Il diritto alla casa, una battaglia storica

Alla vigilia di Natale mentre ci prepariamo a incontrare parenti e amici, per condividere doni e cibo, al caldo a casa, arriva una riflessione dal presidente di Libera e del Gruppo Abele, proprio sulla casa, il luogo della condivisione e della vita. Scrive: “Quella per il diritto alla casa, negli anni Settanta e Ottanta, è stata una delle prime battaglie del Gruppo Abele a Torino, e di tante altre realtà in Italia. Allora lamentavamo la mancanza di vani disponibili per accogliere chi arrivava in città in cerca di lavoro e futuro. Chiedevamo un’edilizia sociale per fare fronte a quella crescita demografica impetuosa. Ma oggi è tutto diverso, perché le nostre città si spopolano e le case rimangono vuote… Come è possibile allora che tante persone siano escluse dal diritto a un abitare dignitoso?”.
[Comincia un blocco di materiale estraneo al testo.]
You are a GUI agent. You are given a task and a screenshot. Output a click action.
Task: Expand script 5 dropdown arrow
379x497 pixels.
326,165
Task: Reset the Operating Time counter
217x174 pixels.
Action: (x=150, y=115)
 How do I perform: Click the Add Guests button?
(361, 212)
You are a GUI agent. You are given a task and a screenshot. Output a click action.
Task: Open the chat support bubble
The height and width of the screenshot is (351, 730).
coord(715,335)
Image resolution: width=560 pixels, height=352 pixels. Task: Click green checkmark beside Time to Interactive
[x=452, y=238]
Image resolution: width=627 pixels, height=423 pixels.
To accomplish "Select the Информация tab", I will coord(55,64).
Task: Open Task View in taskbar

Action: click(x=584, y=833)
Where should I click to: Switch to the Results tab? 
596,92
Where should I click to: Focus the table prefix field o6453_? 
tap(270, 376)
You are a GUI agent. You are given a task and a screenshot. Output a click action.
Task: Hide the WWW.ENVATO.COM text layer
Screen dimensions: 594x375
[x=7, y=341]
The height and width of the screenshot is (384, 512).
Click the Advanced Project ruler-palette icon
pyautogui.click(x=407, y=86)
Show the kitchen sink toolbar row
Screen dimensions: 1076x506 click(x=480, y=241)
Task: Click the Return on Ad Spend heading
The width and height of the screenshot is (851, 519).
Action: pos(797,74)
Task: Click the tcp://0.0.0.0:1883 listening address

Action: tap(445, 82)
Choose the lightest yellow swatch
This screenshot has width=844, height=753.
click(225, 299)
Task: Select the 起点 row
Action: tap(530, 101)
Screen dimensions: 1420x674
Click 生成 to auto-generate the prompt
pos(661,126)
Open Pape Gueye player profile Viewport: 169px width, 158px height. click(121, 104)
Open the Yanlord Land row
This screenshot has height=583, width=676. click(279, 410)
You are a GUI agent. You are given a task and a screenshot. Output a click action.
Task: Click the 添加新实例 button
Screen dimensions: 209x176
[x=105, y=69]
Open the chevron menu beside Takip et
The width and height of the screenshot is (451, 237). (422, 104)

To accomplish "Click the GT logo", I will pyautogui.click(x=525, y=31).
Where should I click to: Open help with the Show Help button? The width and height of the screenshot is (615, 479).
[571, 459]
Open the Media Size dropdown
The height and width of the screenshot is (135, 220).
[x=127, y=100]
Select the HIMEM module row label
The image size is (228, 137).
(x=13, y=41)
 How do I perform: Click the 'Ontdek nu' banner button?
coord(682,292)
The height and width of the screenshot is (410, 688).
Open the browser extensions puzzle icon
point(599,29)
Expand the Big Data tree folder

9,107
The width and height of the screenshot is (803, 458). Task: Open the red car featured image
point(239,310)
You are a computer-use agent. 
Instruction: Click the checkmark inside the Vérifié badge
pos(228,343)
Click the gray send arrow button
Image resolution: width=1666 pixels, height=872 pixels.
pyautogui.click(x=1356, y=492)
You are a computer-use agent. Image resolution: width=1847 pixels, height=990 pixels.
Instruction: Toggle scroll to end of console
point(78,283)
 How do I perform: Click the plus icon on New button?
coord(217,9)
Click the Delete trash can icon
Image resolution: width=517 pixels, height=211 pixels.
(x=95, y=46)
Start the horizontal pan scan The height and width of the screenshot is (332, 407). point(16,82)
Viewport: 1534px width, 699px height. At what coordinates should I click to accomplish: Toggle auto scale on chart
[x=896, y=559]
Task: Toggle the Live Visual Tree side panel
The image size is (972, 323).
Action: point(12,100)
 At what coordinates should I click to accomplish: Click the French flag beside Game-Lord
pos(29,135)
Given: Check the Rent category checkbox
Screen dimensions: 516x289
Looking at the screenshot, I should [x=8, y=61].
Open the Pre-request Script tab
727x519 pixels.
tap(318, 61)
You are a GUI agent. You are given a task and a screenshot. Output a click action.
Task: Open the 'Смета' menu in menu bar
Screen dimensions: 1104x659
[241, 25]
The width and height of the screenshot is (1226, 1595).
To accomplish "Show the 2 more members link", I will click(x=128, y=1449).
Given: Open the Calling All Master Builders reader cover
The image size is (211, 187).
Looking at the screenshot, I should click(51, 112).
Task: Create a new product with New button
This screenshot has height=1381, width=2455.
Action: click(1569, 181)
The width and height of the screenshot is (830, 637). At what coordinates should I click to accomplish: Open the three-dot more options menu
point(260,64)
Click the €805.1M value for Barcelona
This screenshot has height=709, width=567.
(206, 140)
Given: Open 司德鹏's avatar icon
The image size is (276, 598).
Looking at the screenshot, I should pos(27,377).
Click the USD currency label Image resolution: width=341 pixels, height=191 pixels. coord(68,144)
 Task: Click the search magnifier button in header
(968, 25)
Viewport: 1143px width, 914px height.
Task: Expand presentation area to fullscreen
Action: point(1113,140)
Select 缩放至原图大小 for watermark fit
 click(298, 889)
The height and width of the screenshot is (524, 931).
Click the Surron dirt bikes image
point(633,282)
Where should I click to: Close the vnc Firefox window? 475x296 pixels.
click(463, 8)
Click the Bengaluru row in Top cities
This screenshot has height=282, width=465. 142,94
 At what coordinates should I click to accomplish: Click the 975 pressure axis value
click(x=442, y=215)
Negli anni Settanta e Ottanta chiedevamo un’edilizia sociale per fare fronte a una crescita demografica impetuosa. Ma oggi è tutto diverso, perché le nostre città si spopolano e le case rimangono vuote. Come è possibile che tante persone siano escluse dal diritto a un abitare dignitoso?

Milioni di case sfitte

Dai dati Istat del censimento permanente della popolazione e delle abitazioni del 2021 risulta che nel nostro paese siano 10 milioni le case vuote, senza utilizzo. Mentre la stima delle persone senza fissa dimora ammonta a circa 50mila. Gli spazi per accogliere ci sono, insomma. Ma l’accoglienza continuiamo a immaginarla come un moto di cuore, soprattutto a causa di rigidi luoghi comuni. Quando parliamo di senza fissa dimora non bisogna pensare solo allo stereotipo del clochard. Sono, scrive don Ciotti, “tante le famiglie respinte ai margini e costrette a vivere dentro spazi inadeguati, difficili da definire case. Tanti gli uomini e le donne sotto ricatto, che pagano a carissimo prezzo sistemazioni illegali e fatiscenti. Tante le persone per le quali sembra non esserci posto, e che quel posto lo cercano agli angoli delle vie, sotto i portici o fra i binari delle stazioni.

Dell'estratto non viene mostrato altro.